Obligation to locate

Both the Regulation and Reg SHO include locate requirements designed to limit the occurrence of naked short selling,26 which could otherwise result in fails to deliver on settlement date27. The two regimes, however, approach this locate requirement quite differently.

Regulation

The Regulation imposes an obligation on a short seller to ensure that the shares that are subject to the proposed short sale have been borrowed or ‘located’ so that the short sale is covered28. Short sellers may satisfy this locate requirement by:

  • Borrowing the shares or making alternative provisions resulting in a ‘similar legal effect’29
  • Entering into an agreement with a third party30 (including investment firms) to borrow the shares, or entering into an agreement with an ‘absolutely enforceable claim’ under contract or property law to have ‘ownership’ of a corresponding number of securities of the same class transferred so that settlement can be effected when it is due, or
  • Having an agreement with a third party under which the third party has confirmed that the shares have been ‘located’ and there is a ‘reasonable expectation’ that settlement can be effected when it is due31. The Regulation regards ‘reasonable expectation’ to constitute allocation of the share for borrowing or purchasing so that settlement can be effected when it is due. With regard to short sales proposed to be covered on a same-day basis, the third party must confirm that it considers the shares ‘easy to borrow or to purchase.’ The Implementing Regulation32 specifies that in order to be deemed ‘easy to borrow or purchase,’ the relevant shares must (i) meet certain liquidity requirements as set out in the MiFID implementing regulations,33 or (ii) be shares that are included in the main national equity index of the relevant Member State, and which are also the underlying financial instrument for a derivative contract admitted to trading on a trading venue34

ESMA has clarified that a naked short sale entered into by one legal entity within a corporate group will not be regarded as a ‘covered’ short sale even if the relevant financial instrument is owned, held or subject to a locate agreement, by another legal entity within the same group35.

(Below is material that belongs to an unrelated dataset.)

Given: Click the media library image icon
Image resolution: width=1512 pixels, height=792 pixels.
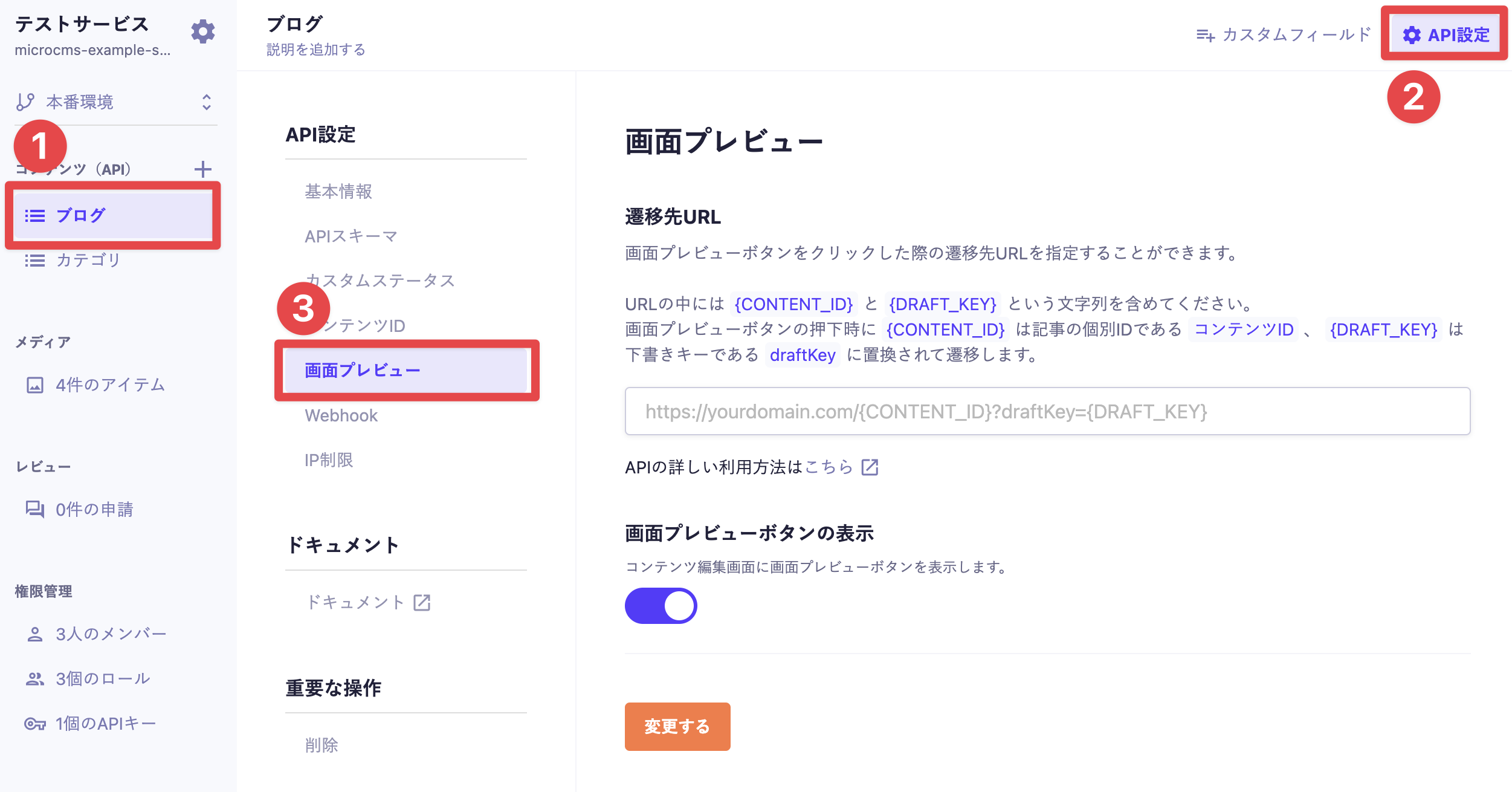Looking at the screenshot, I should [x=34, y=385].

The Regulation provides for a limited exemption from the general prohibition on naked short selling for bona-fide market making activities of market participants that satisfy certain prescribed criteria. Under the Regulation and ESMA’s consultation on the market making exemption, such criteria include: (i) membership in a trading venue, (ii) dealing as principal, (iii) holding oneself out as a market maker, and (iv) posting firm, simultaneous two-way quotes36. Further, a market maker is required to notify each Member State competent authority of the jurisdiction in which such market maker will act, on an instrument-by-instrument basis, at least 30 calendar days before the intended first use of this exemption.

Reg SHO

Unlike the locate requirement of the Regulation, the obligations of Reg SHO rest with the broker-dealer. Rule 203(b) of Reg SHO requires a broker-dealer to (i) borrow the applicable security or enter into a bona-fide arrangement to borrow the applicable security, or (ii) have “reasonable grounds” to believe that the applicable security can be borrowed so that it can be delivered on the date delivery is due before effecting a short sale order in any equity security. This ‘locate’ must be made and documented prior to effecting the short sale, regardless of whether the seller’s short position may be closed out by purchasing securities on the same day37.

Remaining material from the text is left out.